Quando iniciei a leitura das primeiras páginas dessa trilogia fiquei maravilhada com o universo criado pela autora e isso me fez criar determinadas expectativas. Isso acontece bastante com nós leitores. Não quer dizer que o livro não seja bom, mas é que nossas expectativas são baseadas em possibilidades de desenrolar da trama que podem não se desenvolver. Por isso digo que essa frustração que aconteceu comigo pode não acontecer com vocês. 

Portanto, faroleiros, recomendo a leitura desta obra magnífica por toda proposta criada pela autora, pelos personagens fortes e marcantes desenvolvidos por ela e pelo universo singular criado na história. Um super beijo e boa leitura a todos!


Nota ::  3,5 



Informações Técnicas do livro

O Beijo do Vencedor
Trilogia do Vencedor #3
Ano: 2017
Páginas: 448
Editora: Plataforma21
Sinopse (Skoob):
A guerra começou.

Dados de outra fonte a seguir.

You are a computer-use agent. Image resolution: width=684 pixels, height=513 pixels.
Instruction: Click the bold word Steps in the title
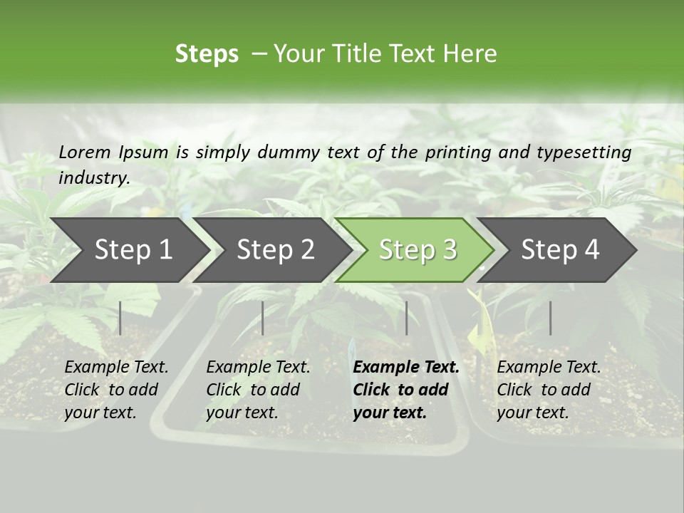[x=207, y=54]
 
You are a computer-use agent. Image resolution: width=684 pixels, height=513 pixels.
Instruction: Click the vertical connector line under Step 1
[x=120, y=318]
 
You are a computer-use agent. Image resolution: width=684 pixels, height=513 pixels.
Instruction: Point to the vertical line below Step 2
[x=263, y=318]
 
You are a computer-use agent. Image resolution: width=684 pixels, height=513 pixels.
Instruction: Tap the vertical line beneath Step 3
[x=407, y=318]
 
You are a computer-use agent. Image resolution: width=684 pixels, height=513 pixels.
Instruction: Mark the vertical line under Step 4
[x=551, y=318]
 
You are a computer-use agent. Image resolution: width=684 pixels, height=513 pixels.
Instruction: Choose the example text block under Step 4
[x=549, y=390]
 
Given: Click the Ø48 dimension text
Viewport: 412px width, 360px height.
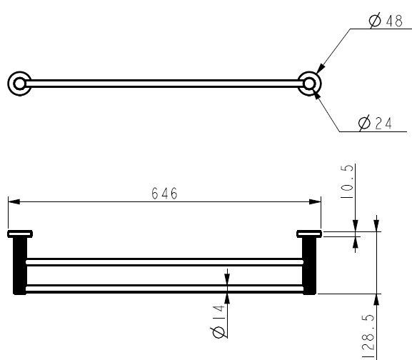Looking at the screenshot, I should (386, 21).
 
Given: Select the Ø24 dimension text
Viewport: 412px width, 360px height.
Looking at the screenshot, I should (377, 124).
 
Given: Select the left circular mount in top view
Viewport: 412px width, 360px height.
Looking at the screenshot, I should (18, 83).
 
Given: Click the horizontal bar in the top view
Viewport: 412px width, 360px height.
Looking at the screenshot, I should (164, 84).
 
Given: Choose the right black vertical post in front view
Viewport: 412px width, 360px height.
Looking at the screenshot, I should (308, 265).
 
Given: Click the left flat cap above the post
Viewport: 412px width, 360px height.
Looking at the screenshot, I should (20, 233).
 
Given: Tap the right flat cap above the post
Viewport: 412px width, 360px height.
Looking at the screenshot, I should (309, 233).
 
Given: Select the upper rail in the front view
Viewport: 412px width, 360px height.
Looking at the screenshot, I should (164, 261).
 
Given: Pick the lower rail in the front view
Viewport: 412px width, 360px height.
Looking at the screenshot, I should (164, 289).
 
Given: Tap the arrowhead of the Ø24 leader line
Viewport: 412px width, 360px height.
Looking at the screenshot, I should (317, 94).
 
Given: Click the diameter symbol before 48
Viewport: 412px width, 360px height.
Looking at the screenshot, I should (375, 21).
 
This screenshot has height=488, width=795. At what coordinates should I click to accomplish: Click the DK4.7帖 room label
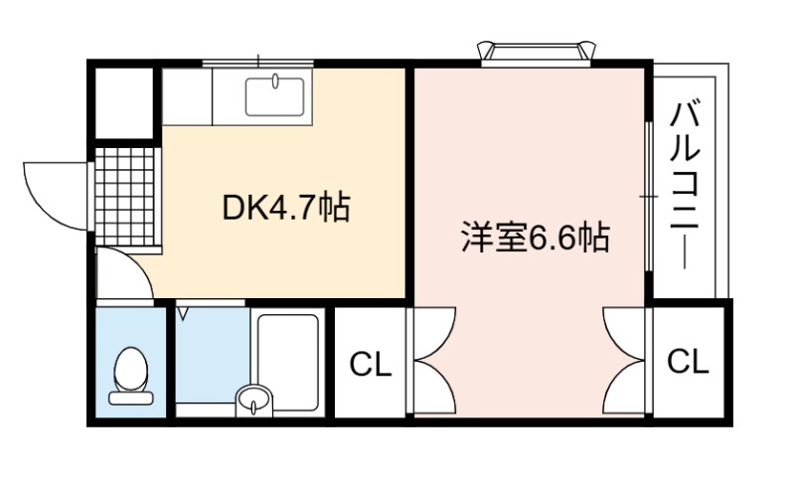286,208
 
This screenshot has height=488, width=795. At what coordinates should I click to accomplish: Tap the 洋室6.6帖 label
536,238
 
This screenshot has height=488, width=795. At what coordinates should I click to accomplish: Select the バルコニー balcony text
685,186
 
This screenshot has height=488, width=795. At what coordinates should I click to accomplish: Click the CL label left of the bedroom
371,364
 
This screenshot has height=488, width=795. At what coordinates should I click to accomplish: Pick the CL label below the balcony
688,361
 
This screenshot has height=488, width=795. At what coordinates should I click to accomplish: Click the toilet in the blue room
131,376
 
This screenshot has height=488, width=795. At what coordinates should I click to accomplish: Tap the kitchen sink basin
275,96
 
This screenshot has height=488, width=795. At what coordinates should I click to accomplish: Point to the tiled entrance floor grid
125,197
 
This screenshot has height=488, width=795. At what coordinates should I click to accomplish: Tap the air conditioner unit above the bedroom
536,54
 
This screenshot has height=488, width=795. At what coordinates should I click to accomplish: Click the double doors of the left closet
434,361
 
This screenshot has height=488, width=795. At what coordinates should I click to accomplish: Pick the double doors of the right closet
624,361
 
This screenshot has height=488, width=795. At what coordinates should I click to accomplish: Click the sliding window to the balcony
649,197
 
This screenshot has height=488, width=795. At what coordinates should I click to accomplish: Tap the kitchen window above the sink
258,63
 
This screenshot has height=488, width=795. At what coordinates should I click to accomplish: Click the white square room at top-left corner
124,103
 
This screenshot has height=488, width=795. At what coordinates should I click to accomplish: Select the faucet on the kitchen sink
275,81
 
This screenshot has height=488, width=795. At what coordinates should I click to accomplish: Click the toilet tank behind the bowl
131,399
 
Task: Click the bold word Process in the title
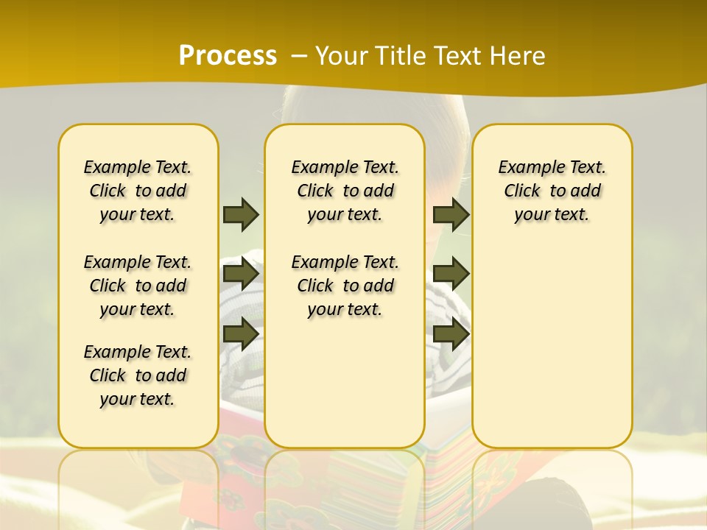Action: tap(228, 56)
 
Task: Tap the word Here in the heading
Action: tap(518, 56)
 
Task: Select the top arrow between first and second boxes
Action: tap(241, 214)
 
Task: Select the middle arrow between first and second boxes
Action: tap(241, 274)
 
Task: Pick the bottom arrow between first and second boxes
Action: tap(241, 333)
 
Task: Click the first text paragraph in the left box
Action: tap(138, 191)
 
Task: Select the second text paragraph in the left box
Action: tap(138, 286)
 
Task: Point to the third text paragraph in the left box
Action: tap(138, 375)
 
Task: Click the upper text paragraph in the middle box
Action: tap(345, 191)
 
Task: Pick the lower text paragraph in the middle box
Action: tap(345, 286)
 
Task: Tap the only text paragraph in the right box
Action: tap(552, 191)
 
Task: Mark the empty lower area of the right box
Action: tap(552, 346)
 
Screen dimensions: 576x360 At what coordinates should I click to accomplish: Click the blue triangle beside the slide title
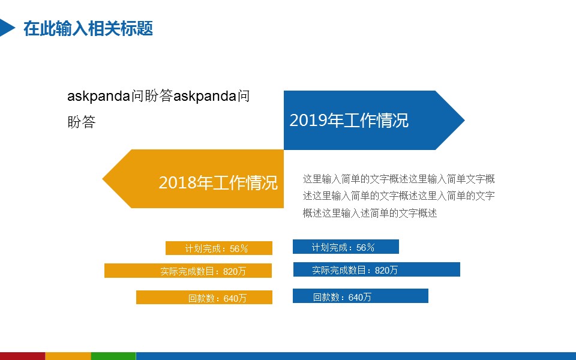6,28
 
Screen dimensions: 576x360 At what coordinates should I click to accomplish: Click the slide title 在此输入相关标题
88,28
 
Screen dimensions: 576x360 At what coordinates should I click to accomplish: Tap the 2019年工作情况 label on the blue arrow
349,120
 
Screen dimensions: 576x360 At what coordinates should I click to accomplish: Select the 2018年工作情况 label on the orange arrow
218,182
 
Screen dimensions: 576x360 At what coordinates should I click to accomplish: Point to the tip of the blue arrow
464,120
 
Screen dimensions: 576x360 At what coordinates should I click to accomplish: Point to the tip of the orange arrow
103,179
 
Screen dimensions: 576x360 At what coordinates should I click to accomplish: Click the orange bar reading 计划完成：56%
219,248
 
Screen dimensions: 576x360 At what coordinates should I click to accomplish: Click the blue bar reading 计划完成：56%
346,247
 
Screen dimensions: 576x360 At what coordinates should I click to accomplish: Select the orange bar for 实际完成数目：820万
188,271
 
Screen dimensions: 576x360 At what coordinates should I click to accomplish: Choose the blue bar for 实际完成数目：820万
377,269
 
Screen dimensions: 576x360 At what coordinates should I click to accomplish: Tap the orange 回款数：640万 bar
204,297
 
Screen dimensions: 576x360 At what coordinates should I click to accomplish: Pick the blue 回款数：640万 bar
361,296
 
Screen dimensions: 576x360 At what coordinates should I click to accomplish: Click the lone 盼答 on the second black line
82,122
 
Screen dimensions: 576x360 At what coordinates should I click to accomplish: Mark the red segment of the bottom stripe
22,356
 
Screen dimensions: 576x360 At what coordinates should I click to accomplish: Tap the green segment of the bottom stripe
113,356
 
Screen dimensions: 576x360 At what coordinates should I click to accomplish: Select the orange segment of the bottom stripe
68,356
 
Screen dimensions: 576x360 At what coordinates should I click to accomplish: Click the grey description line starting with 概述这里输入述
370,213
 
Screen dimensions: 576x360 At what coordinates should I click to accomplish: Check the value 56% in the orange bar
239,248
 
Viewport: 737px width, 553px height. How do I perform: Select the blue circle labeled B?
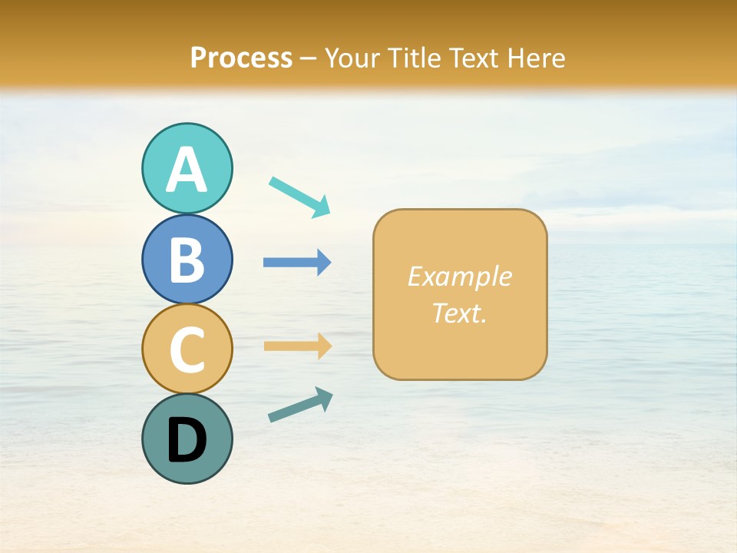click(187, 259)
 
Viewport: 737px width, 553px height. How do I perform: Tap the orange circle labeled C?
click(187, 348)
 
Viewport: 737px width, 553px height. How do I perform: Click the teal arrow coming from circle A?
click(299, 195)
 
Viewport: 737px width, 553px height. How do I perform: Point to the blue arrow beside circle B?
click(296, 263)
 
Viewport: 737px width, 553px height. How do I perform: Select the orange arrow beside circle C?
click(297, 346)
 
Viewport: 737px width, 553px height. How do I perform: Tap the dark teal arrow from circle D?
click(300, 405)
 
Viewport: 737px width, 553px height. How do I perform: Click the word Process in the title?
click(241, 58)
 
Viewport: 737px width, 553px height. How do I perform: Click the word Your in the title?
click(353, 58)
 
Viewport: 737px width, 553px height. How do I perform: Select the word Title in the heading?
click(415, 58)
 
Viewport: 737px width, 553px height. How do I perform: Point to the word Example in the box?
click(459, 276)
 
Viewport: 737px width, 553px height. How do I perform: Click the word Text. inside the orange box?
click(459, 313)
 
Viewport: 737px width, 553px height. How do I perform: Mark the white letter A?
click(187, 171)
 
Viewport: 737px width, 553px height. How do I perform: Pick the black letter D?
click(187, 440)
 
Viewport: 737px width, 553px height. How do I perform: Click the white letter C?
click(187, 349)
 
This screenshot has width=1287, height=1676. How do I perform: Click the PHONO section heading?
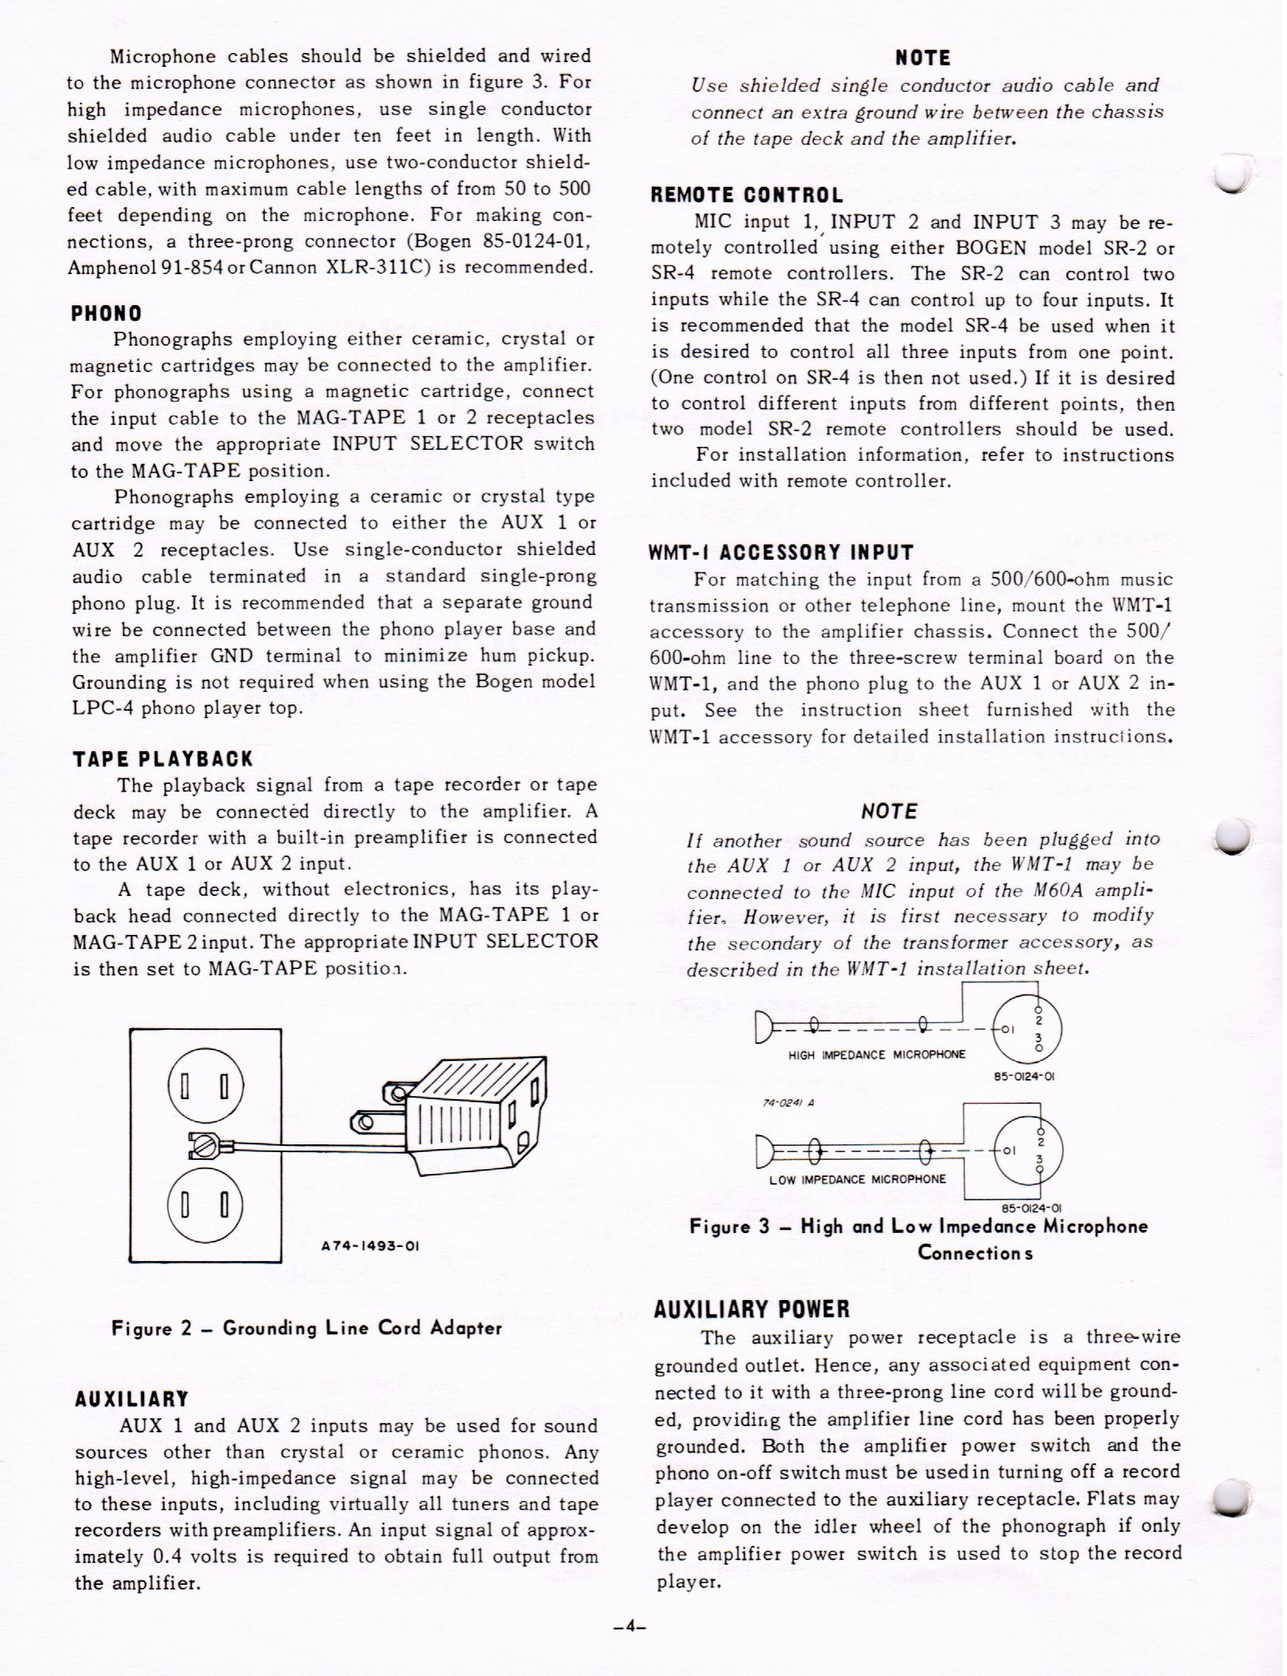click(x=107, y=314)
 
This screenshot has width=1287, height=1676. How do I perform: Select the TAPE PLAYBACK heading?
click(x=163, y=759)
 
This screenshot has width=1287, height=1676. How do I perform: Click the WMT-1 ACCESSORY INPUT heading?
click(x=781, y=553)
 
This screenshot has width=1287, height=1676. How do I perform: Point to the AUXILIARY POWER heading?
click(x=752, y=1309)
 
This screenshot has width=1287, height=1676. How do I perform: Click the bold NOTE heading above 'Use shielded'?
click(x=923, y=58)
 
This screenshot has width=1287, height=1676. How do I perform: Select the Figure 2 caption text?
click(x=307, y=1328)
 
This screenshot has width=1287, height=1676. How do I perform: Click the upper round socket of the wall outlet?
click(x=205, y=1085)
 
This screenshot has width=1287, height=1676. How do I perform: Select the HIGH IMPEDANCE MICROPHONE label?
click(x=877, y=1055)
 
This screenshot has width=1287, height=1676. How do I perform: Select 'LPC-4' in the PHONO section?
click(x=102, y=708)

Arin está à frente dela com novos aliados e o império como inimigo. Embora tenha convencido a si mesmo de que não ama mais Kestrel, Arin ainda não a esqueceu. Mas também não consegue esquecer como ela se tornou o tipo de pessoa que ele despreza. A princesa se importava mais com o império do que com a vida de pessoas inocentes – e, sem dúvida, menos ainda com ele.
Pelo menos é o que Arin pensa.
Enquanto isso, no gélido norte, Kestrel é prisioneira em um campo de trabalhos forçados. Ela deseja desesperadamente escapar. Deseja que Arin saiba o que sacrificou por ele. E deseja fazer com que o império pague pelo que fizeram a ela.
Mas ninguém consegue o que quer apenas desejando.
Conforme a guerra se intensifica, Kestrel e Arin descobrem que o mundo já não é mais o mesmo.
O oriente está contra o ocidente, e os dois se encontram no meio de tudo isso. Com tanto a perder, é possível alguém realmente ser o vencedor?
Numa narrativa tão empolgante quanto sensível, a difícil paixão entre Kestrel e Arin alcança um novo patamar. O beijo do vencedor é o grande final da Trilogia do Vencedor.